U.S. home prices increased 0.7% in February compared to January and were up 4.6% compared to February 2014, according to Black Knight Financial Services' home price index (HPI) report.
The average home price for the month of February was $242,000, up from $241,000 in January. The slight increase brought the average home price to within 9.5% of the peak average of $268,000 recorded in June 2006.
States that saw the most home price appreciation in February, compared to January, included Washington (1.8%), California (1.5%), Oregon (1.4%), Colorado (1.3%) and Hawaii (1.2%).
States that saw the least home price appreciation in February included Connecticut (-0.6%), New Jersey (-0.5%), Vermont (-0.5%), Rhode Island (-0.2%) and New Hampshire (-0.2%).

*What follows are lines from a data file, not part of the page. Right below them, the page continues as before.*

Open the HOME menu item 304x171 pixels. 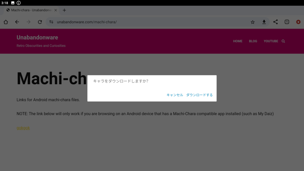[x=238, y=41]
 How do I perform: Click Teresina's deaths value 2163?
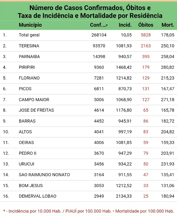coord(146,46)
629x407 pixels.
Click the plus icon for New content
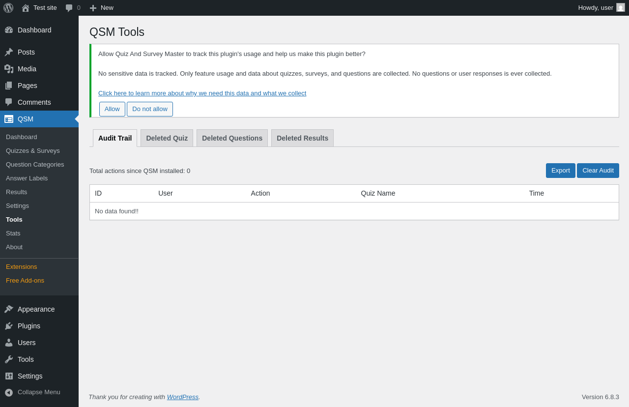[x=93, y=8]
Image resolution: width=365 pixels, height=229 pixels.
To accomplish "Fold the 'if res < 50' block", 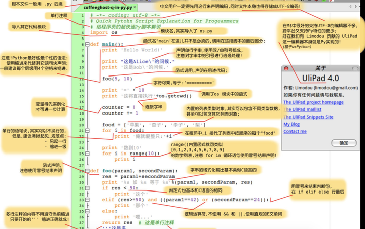I will coord(87,188).
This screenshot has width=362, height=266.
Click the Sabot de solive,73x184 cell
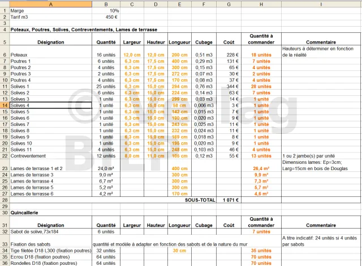pos(51,231)
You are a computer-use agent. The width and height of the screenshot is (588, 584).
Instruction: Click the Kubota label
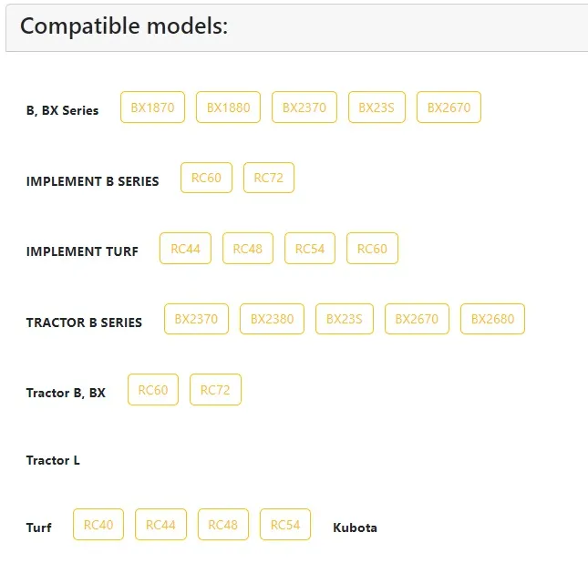tap(355, 528)
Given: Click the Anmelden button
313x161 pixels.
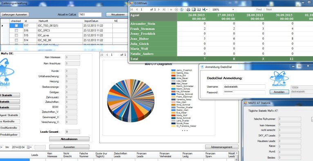Looking at the screenshot, I should 279,92.
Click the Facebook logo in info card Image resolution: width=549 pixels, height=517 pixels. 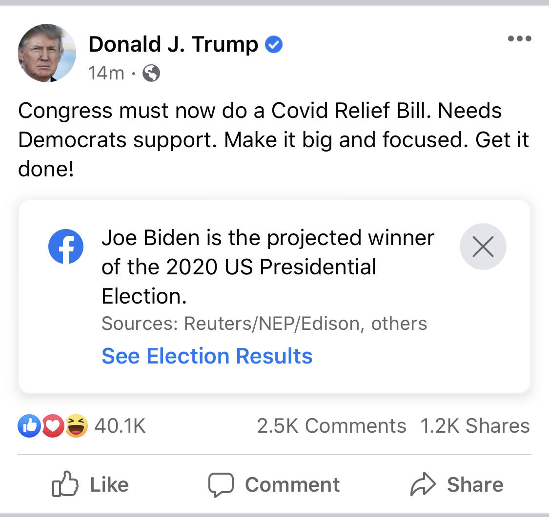click(66, 247)
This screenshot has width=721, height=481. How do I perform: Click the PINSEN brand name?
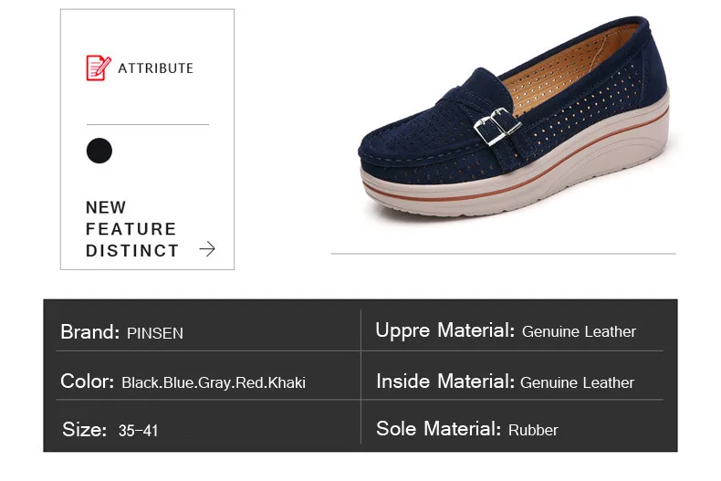pyautogui.click(x=155, y=333)
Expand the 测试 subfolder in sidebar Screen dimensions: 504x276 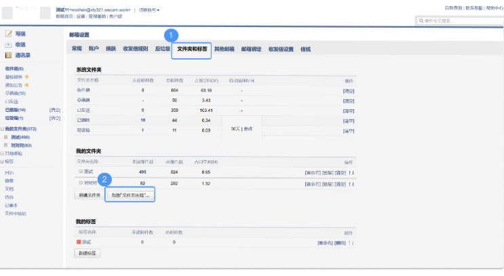click(6, 137)
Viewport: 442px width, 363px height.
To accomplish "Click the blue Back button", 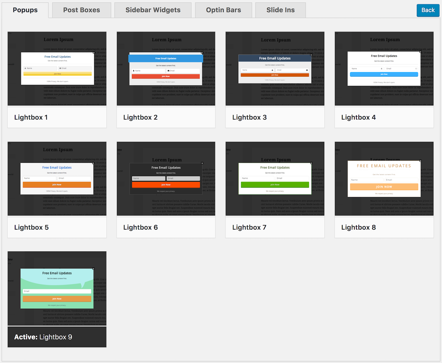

Metropolitan areas that saw the most home price appreciation in February were San Jose, Calif. (3.2%); San Francisco (2.4%); Seattle (2.0%); Napa, Calif. (1.9%); and Santa Cruz, Calif. (1.8%).
Metropolitan areas that experienced the least home price appreciation included New Haven, Conn. (-1.3%); Atlantic City, N.J. (-0.9%); Torrington, Conn. (-0.9%); Worcester, Mass. (-0.8%); and Norwich, Conn. (-0.7%).
The report's findings are in line with the Federal Housing Finance Agency's monthly HPI, which shows that U.S. home prices rose 0.7% on a seasonally adjusted basis in February compared to January and were up 5.4% compared to February 2014.
It is also in line with CoreLogic's HPI, which shows that home prices nationwide, including distressed sales, increased about 1.1% in February compared to January and were up about 5.6% compared to February 2014.
It should be noted, however, that CoreLogic's HPI uses a slightly different methodology to arrive at its findings.